FRANKFURT, Germany (AP) -- The European Central Bank has left its key interest rate unchanged at a record low of 0.75 percent, holding off on further stimulus for the euro area's slack economy — despite signs that a hoped-for recovery may be delayed.
Markets are now waiting to hear ECB President Mario Draghi's views at his regular monthly news conference, which follows the rate-setting meeting of the bank's 23-member governing council at its headquarters in Frankfurt, Germany.
The central bank for the 17 European Union countries that use the euro currency has said it expects a gradual recovery in the eurozone's economy later this year.

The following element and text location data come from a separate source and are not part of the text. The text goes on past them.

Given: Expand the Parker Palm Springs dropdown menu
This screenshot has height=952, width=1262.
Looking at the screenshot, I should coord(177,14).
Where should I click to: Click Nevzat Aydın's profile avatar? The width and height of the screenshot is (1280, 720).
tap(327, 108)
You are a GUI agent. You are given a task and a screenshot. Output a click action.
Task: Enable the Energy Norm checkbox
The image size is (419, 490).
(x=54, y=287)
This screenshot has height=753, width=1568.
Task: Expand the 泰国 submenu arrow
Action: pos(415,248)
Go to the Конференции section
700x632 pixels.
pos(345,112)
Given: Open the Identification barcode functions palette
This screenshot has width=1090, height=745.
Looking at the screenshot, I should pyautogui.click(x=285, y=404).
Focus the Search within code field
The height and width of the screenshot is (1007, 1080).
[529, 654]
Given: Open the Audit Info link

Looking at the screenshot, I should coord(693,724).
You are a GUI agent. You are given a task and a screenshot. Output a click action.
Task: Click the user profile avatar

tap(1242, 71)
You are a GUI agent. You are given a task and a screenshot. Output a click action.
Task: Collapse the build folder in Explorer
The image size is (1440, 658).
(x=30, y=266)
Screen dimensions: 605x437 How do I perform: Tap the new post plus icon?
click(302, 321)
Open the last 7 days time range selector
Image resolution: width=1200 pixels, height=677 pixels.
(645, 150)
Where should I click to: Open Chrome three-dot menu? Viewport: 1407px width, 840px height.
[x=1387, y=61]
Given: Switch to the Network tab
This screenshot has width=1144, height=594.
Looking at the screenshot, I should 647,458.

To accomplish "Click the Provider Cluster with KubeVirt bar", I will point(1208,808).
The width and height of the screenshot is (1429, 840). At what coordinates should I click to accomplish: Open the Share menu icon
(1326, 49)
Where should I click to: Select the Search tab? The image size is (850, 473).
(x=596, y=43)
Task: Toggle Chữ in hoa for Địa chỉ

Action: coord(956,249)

Yet recent data has raised doubts. Surveys of services and manufacturing purchasing managers suggest the region's economy shrank in the first quarter of 2013 — the sixth time it has fallen in a row. Unemployment is at 12 percent, the highest since the euro currency union was formed in 1999.
The benchmark refinancing rate is what the ECB charges banks to borrow from it and so influences how lenders charge companies to borrow, expand production and hire people. So a cut, in theory, would help the economy grow.
Additionally, inflation is low at an annual rate of 1.7 percent, below the bank's target of just under 2 percent. That leaves the bank free to cut if it wants, since there's little fear that lower rates could stoke inflation.
Yet bank officials have held off, and indicated a rate cut might do little additional good.
They worry that the current low benchmark rate is not being passed on to companies because of troubled bank finances in heavily indebted eurozone countries. Instead of cutting the main rate, the ECB has tried to address that by letting banks borrow all they want at its regular credit offerings.
Lending also remains weak because companies and consumers often see no reason to risk borrowing in a slack economy.
The Bank of England also left its key rate unchanged Thursday at a record low 0.5 percent. But, in an attempt to end years of crippling deflation that has killed off growth in Japan, the country's central bank startled markets Thursday by saying it would aggressively step up measures to increase the supply of money in the economy and push inflation up to 2 percent.
Draghi will also likely be asked his views about the bailout loan being given to Cyprus by the other eurozone governments and the International Monetary Fund. The bailout ruffled markets after a first proposal included losses for all savers in Cyprus's banks — including those with deposits less than 100,000 euros, an amount that's covered by Europe's deposit insurance. That idea was withdrawn, leading to a weeklong scramble to come up with another plan that spared smaller savers.
The Cyprus turmoil however has not reawakened the eurozone's debt crisis, which was marked by dangerously high borrowing costs for indebted countries such as Spain and Italy due to fears they might default on their debts.
The ECB calmed markets after Draghi said last year it would "do whatever it takes" to preserve the euro and the bank followed through in September with an offer to buy the bonds of indebted countries on the open market.
The ECB has yet to buy any bonds under the offer. But the mere proposal has lowered bond market borrowing rates and given troubled countries more time to straighten out their finances.